The Board of Directors of the combined company will be comprised of eight directors, including six directors to be named by Tarveda and two directors to be named by Organovo. The corporate headquarters will be located in Watertown, MA.

Conference Call

Organovo and Tarveda will host a conference call at 8:30 a.m. ET on December 16, 2019, to discuss the proposed transaction. The conference call may be accessed by dialing (866) 405-4577 (domestic) or (602) 563-8680 (international) and using the conference ID 3679123. To help ensure the conference call begins in a timely manner, please dial in five minutes prior to the scheduled start time. The conference call will also be simultaneously webcast at View Source

Non-Solicitation

This communication does not constitute an offer to sell or solicitation of an offer to buy any securities, nor will there be any sale of securities in any jurisdiction in which such offer, solicitation or sale would be unlawful prior to registration or qualification under the securities laws of any such jurisdiction.

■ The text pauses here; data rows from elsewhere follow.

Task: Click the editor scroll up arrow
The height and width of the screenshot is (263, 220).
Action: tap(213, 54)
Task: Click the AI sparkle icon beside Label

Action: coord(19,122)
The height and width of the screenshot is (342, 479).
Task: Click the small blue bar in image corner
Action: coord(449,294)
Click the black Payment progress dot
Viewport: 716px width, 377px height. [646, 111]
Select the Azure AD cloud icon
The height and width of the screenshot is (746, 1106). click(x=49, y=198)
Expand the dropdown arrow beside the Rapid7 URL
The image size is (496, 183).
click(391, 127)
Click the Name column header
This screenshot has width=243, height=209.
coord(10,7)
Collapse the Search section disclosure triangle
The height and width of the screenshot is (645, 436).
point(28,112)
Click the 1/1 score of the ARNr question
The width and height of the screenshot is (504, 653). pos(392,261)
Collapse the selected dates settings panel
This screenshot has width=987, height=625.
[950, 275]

Important Information and Where to Find It

This communication may be deemed to be solicitation material in respect of the proposed transaction between Organovo and Tarveda. In connection with the proposed transaction, Organovo intends to file relevant materials with the SEC, including a registration statement on Form S-4 that will contain a proxy statement/prospectus/information statement. BEFORE MAKING ANY VOTING OR INVESTMENT DECISION, INVESTORS AND STOCKHOLDERS ARE URGED TO READ THESE MATERIALS CAREFULLY AND IN THEIR ENTIRETY WHEN THEY BECOME AVAILABLE BECAUSE THEY WILL CONTAIN IMPORTANT INFORMATION ABOUT THE PROPOSED TRANSACTIONS. Stockholders may obtain, free of charge, copies of the definitive proxy statement and any other documents filed by Organovo with the SEC in connection with the proposed transactions at the SEC’s website (View Source) and at Organovo’s website.

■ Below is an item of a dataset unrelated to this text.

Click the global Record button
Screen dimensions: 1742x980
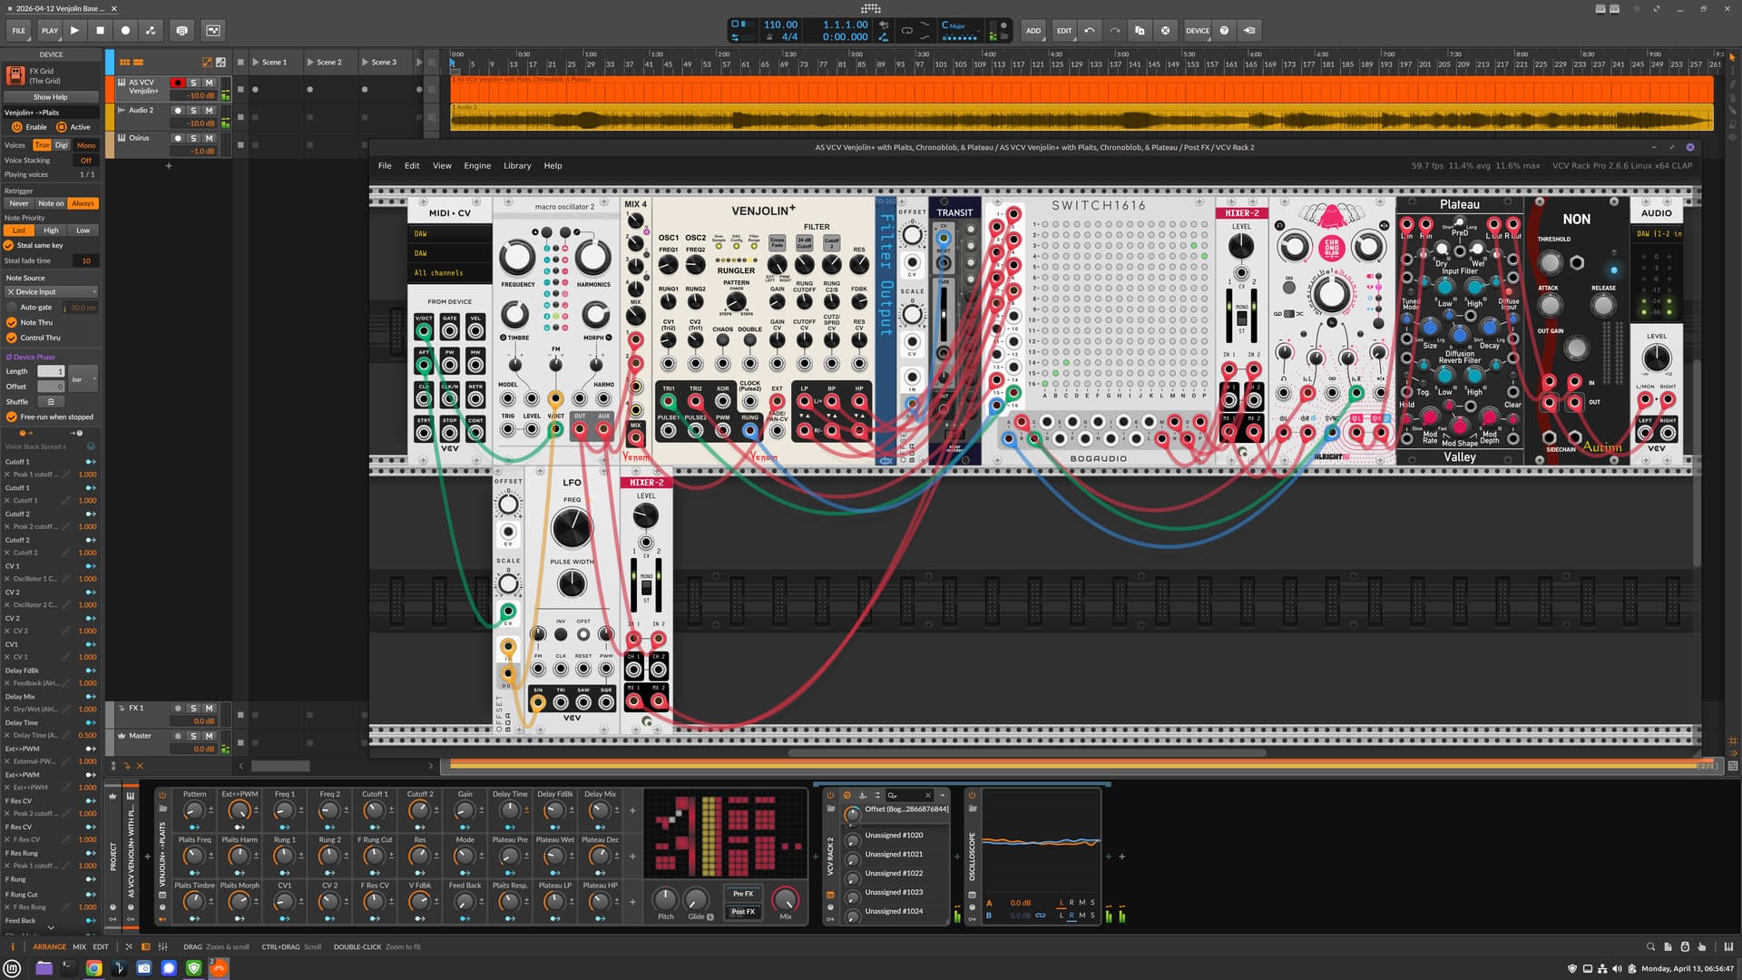(125, 30)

Organovo and its directors and executive officers and Tarveda and its directors and executive officers may be deemed to be participants in the solicitation of proxies from the stockholders of Organovo in connection with the proposed transaction. Information regarding the special interests of these directors and executive officers in the merger will be included in the proxy statement/prospectus/information statement referred to above. Additional information regarding the directors and executive officers of Organovo is included in Organovo’s Definitive Proxy Statement on Schedule 14A relating to the 2019 Annual Meeting of Stockholders, filed with the SEC on July 26, 2019. This document is available free of charge at the SEC website (www.sec.gov) or at Organovo’s website.